The Spark

the Voice of
The Communist League of Revolutionary Workers–Internationalist

“The emancipation of the working class will only be achieved by the working class itself.”
— Karl Marx

Guantanamo:
From Bush to Obama, State Barbarism Continues

May 2, 2011

WikiLeaks just released new files to several U.S. and foreign papers. These latest ones came from the Guantanamo detention center, the U.S. army base located in Cuba.

The files cover from 2002 when the center opened, up to 2009, and concern 750 of the 779 people detained there, accused of links with al-Qaeda and the Afghan Taliban.

In the final reckoning, the detention center classed 220 of these detainees in the category of dangerous terrorists, 380 were considered simply to be generally affiliated with the Taliban and 150 were classified as either victims of the settling of scores, arrested on the basis of false information obtained under torture, or simply present at the wrong time in the wrong place ... whom their jailers finally recognized as innocent.

For example, the press cites the case of a poor Afghan farmer who spent two years in Guantanamo because he had the same name as a Taliban warlord. A Sudanese cameraman for al Jazeera was detained for six years for interrogation ... about his training by the TV station and its supposed links with terrorist organizations. An Afghan shepherd, captured near a terrorist act, was recognized as innocent after three years. Missing travel documents, having a calculator, even wearing a certain brand watch, which supposedly was used by al-Qaeda for its attacks–these were all justifications for imprisonment. Only after years of detention and inhuman treatment were some of these detainees freed.

During Obama’s election campaign in 2008 and when taking office in January 2009, he pledged to shut the detention center within a year. At the beginning he even suspended exceptional military tribunals. These promises have been forgotten.

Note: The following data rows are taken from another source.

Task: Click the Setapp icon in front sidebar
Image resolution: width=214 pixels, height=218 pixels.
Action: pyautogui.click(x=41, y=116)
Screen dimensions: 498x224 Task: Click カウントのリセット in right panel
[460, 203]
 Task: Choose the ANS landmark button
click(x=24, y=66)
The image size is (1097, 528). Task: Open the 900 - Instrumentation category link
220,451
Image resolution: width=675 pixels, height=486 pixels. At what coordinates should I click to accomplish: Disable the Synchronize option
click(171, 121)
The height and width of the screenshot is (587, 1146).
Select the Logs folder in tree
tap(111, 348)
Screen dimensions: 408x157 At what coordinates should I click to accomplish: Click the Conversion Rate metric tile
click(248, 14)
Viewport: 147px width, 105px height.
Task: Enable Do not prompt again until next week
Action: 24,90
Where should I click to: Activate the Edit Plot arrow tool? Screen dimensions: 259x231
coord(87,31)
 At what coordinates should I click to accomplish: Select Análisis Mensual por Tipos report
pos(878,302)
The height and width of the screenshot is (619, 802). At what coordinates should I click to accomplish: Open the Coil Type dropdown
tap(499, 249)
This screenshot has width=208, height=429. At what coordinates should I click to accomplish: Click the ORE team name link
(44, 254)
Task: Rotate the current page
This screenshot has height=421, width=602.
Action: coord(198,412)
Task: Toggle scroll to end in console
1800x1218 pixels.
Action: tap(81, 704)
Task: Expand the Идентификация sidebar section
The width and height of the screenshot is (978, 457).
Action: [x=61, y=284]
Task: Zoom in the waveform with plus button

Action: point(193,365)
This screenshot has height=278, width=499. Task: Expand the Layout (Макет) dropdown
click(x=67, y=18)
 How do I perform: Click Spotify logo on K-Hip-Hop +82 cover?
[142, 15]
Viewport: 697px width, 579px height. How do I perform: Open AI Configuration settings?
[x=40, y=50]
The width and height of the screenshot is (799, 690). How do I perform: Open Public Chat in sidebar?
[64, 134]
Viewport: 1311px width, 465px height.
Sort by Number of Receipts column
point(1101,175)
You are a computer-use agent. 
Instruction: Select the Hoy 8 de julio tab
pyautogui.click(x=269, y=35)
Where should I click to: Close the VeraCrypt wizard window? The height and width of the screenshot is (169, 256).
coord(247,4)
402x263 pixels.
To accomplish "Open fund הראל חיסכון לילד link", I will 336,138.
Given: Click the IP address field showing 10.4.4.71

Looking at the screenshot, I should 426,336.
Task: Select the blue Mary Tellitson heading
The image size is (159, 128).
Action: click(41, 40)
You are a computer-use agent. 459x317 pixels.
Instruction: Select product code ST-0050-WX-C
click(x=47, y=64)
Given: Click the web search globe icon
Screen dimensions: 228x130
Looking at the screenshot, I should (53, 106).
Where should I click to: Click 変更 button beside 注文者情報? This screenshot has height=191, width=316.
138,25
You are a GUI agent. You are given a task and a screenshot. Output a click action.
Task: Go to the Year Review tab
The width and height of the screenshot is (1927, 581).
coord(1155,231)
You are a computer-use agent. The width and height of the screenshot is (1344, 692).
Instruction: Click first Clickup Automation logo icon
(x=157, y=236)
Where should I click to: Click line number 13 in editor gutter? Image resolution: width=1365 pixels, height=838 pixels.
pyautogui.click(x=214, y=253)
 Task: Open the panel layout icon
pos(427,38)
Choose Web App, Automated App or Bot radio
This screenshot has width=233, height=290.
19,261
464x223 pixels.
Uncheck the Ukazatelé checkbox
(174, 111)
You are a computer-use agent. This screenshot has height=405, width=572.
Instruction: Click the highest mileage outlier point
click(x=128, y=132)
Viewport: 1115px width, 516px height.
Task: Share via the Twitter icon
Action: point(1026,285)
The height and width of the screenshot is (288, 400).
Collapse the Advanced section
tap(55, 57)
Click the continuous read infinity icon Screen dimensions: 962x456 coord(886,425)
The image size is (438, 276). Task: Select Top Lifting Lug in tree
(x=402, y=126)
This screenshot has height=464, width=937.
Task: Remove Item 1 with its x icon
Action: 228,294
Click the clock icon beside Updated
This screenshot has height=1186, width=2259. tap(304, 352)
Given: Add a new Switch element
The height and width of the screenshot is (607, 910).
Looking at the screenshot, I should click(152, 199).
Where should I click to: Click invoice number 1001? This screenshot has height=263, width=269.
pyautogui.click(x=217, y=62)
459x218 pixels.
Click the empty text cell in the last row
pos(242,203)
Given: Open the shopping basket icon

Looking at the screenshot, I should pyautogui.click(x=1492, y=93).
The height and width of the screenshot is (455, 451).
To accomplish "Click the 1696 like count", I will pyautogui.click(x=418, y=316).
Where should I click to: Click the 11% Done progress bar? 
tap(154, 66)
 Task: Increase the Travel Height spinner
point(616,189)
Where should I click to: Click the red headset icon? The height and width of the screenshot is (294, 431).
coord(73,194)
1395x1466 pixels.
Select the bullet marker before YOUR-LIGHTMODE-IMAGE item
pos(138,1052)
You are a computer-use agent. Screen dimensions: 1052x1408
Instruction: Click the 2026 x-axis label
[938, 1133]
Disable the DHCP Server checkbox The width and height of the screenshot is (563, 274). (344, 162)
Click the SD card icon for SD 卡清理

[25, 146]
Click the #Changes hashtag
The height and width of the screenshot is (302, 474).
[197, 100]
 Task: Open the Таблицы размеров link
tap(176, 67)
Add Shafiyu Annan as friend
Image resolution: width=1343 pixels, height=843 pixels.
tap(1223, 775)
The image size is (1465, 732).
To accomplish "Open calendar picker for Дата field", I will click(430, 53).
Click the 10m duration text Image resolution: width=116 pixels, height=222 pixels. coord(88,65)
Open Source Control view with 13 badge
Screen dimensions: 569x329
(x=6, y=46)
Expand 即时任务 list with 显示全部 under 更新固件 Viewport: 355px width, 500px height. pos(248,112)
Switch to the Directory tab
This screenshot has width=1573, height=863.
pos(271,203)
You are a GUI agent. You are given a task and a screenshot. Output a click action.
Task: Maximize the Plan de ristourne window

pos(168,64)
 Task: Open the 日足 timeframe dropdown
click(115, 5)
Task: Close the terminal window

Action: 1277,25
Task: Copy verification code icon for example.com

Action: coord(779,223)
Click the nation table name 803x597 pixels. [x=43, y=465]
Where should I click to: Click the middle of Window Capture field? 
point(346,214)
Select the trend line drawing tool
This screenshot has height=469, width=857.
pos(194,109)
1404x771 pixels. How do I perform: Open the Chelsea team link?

The detention center, which hasn’t received new prisoners since 2007, still functions. 172 people are still detained there, the majority since it opened. The exceptional military tribunals have resumed. Of the 172 detained who remain, 33 are going to be judged for war crimes, a hundred sent back to their country or sent to a third country for detention, and the others will be imprisoned indefinitely without a trial. From Bush to Obama, state barbarism continues.